When I checked my pre-existing Dedicated Virtual server on Media Temple, I was pleased to see FastCGI and “mod_perl” were already installed by default!
 

If I moved my MT4.1 blogs from Pair to Media Temple, I could save the $20.00USD a month I was paying Pair by “folding it into” the $100.00USD a month I was already paying for my Media Temple server.
 
Media Temple will not help us implement FastCGI as part of their standing “no involvement” support policy. 

I have asked in the new, private, Media Temple user forums for a “Steps Guide to using FastCGI with MTOS4.1” but I don’t have any responses yet.
 

If you have any clues or advice on getting FastCGI running with MTOS4.1 on a Media Temple 3.5 dv-Rage server – please leave a comment!

I will keep you updated on our progress right here, so keep coming back to read the comments flow for this article.

As well, please let us know how responsive this site feels and if you find anything broken or wanting.  We’ll get straight on a fix as soon as possible and thanks for sticking with us through this sticky transition process from one meme to another!

18 Comments

  1. Why Urban Semiotic Moved from WordPress to Movable Type

    (UPDATE 4/18/08:  We are now using Movable Type Open Source 4.1 on Media Temple.  Here is the story why.)Hello, and welcome to Urban Semiotic!  This blog is now running — racing, really — on Movable Type 4.1 hosted by pair…

  2. Boles on Boles

    David W. Boles currently hails from the urban Heights of Jersey City, New Jersey after finding birth on the hard, crackling, plains of the Nebraska prairie.
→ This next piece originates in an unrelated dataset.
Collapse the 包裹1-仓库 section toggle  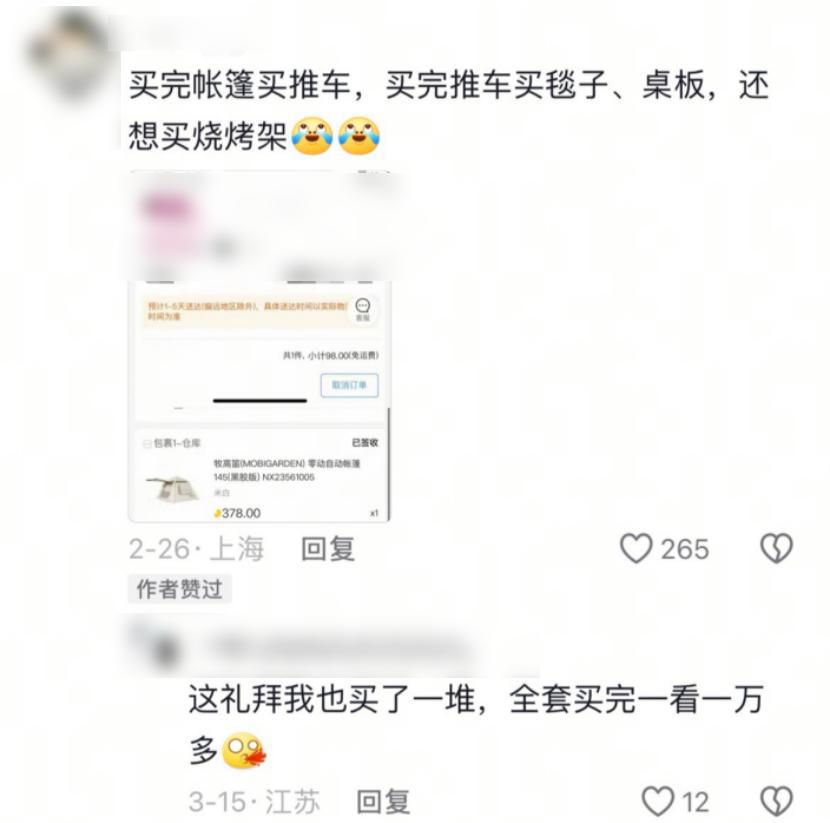click(147, 444)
Books written for Thomson/Cengage Publishing include: Picture Yourself Learning Mac OS X 10.5 L…

  3. The blog is bursting with speed and excitement. I can’t wait to start writing again next week – maybe monday or tuesday, once the hustle and bustle of this “Three Day Yom Tov” ends – because passover begins right after shabbos ends, I won’t be on the computer starting in a few hours and ending… monday night! Whee! 🙂

  4. Thanks for the feedback, my darling Gordon! Have a wonderful time and we will miss you while we honor your commitment! I can’t wait to read more of your fab-o work and get it up an online here.

  5. Glad to be back David,
    I did not get to experience the speed challenges you speak of but I am excited about the quickness the blog is showing. I am looking forward to this interaction with your great group of writers and those who comment. I will see if I can organize some thoughts this weekend.
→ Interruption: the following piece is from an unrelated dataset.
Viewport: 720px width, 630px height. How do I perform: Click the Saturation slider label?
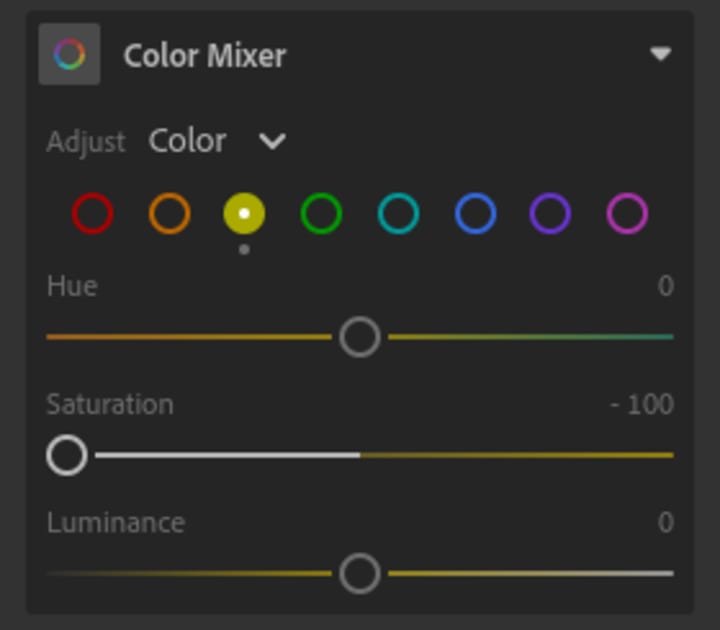[x=110, y=405]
  6. Thanks for that speed update from India, Katha! That is excellent to know. We’re still working on the back end to find even more speed enhancements. FastCGI is proving to be more of conundrum than a by-default solution.

  7. I’m so glad to hear the blog feels fast enough for you, Greg! That’s a big help and a tremendous change from our recent past. We’re ready for you and we’re thrilled you’re able to move forward with us into a bright future!

  8. Hi David,
    the blog is faster than i’ve ever experienced it before. definitely a massive improvement!

  9. Hiya Dananjay! Thanks for the good news on the speed report from India. As you know, we’ve been working long and hard to get MTOS4.1 to work superfast with Media Temple and we’ve found some heartache and some conundrums along the way and it’s good to get this news that things look and feel faster.

  10. That’s probably the best news so far, Dananjay! Having to force a page reload to get a new comment to appear, or to see edited changes for an article, never really made sense. I hope these automatic page refreshes stay with us!

  11. I’m looking forward to the improvements.
    Hoping no more duplicate comments!
    Good move, David.

  12. Glad to hear from you Ms. Donna! Oh, I’m with you on the strange duplicate comments bug. That was just plain strange. I, too, look forward to getting everything “just working” so we can begin to add back some functionality and depth to the look, feel and operation of this enterprise!

  13. Welcome to RelationShaping ->(

    Welcome to David W. Boles RelationShaping!  The intent of this blog is to examine, “The Spear of Technology Piercing the Body In Situ ->(” and we thank you for joining us!…

  14. UPDATE:
    Urban Semiotic and all David W. Boles websites are now hosted by Pair Networks.